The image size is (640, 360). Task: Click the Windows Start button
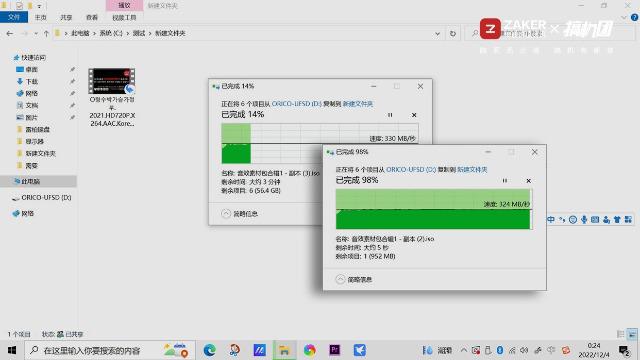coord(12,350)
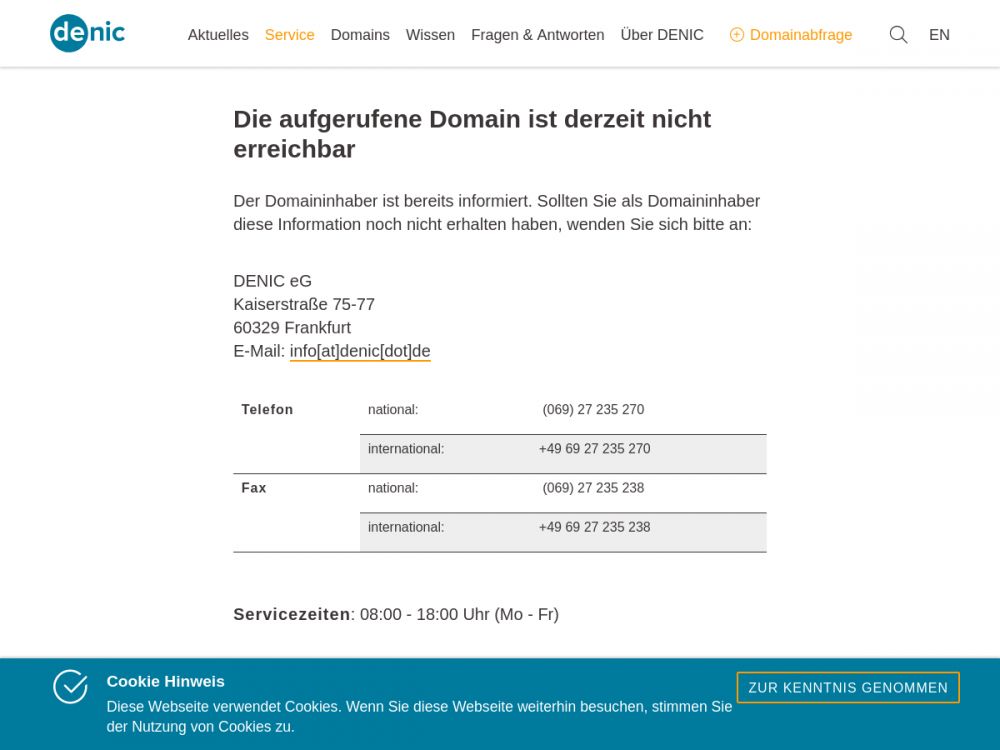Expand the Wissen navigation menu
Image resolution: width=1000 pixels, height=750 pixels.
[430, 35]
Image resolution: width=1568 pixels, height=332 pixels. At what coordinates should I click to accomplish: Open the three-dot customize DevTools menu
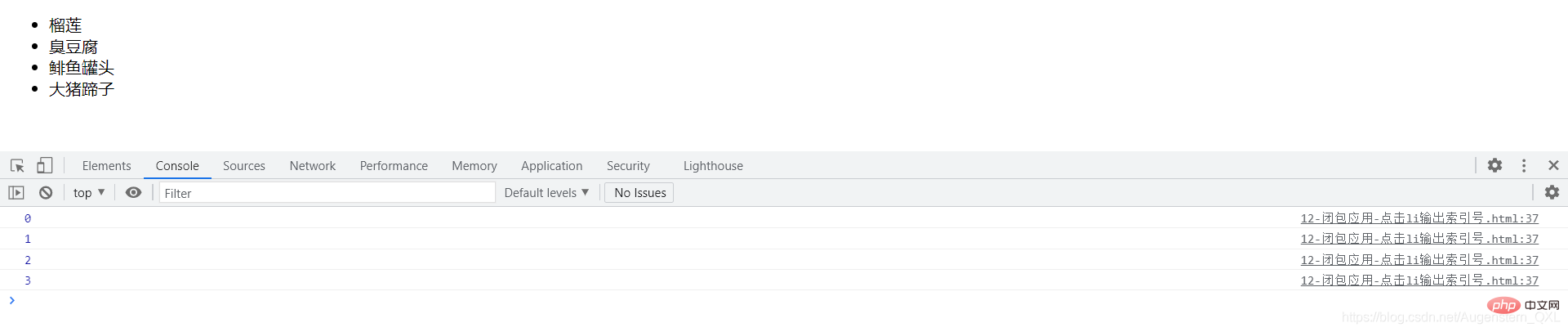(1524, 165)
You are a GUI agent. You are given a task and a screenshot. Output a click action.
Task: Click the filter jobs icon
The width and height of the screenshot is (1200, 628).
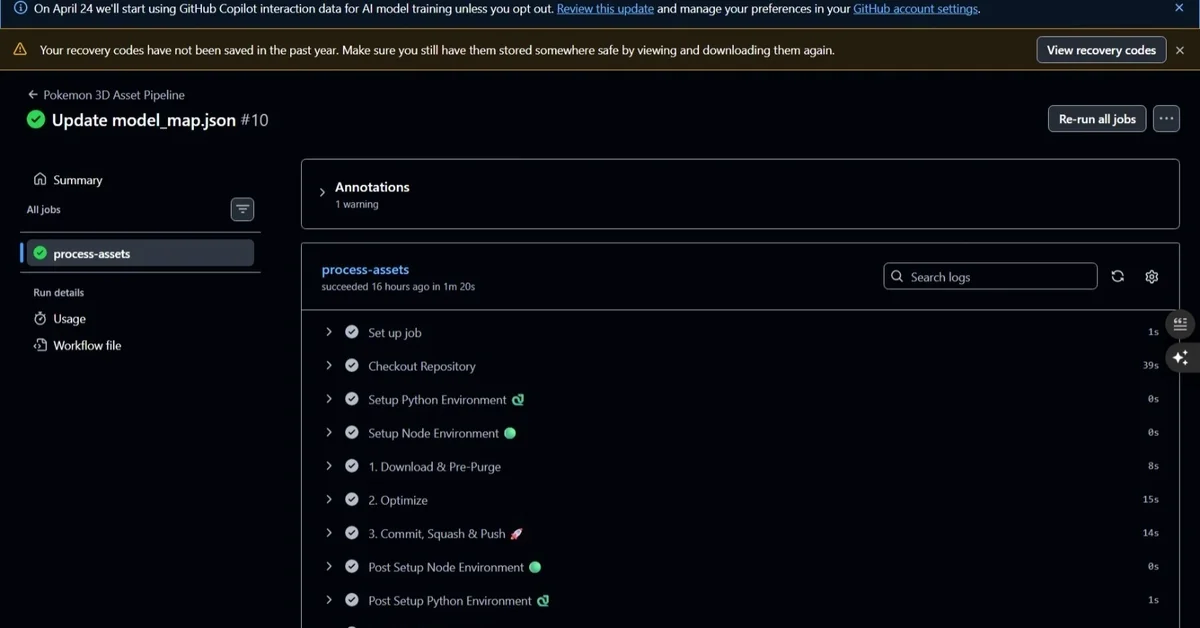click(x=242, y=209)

- - -

Apart from its pictures, the data is to be repeated exactly.

The image size is (640, 360). Task: Click the Windows Start button
coord(12,350)
Expand the Wissen navigation menu
Image resolution: width=1000 pixels, height=750 pixels.
[430, 35]
Image resolution: width=1568 pixels, height=332 pixels. At what coordinates should I click to accomplish: Open the three-dot customize DevTools menu
(1524, 165)
You are a GUI agent. You are given a task and a screenshot. Output a click action.
Task: Click the filter jobs icon
The width and height of the screenshot is (1200, 628).
click(x=242, y=209)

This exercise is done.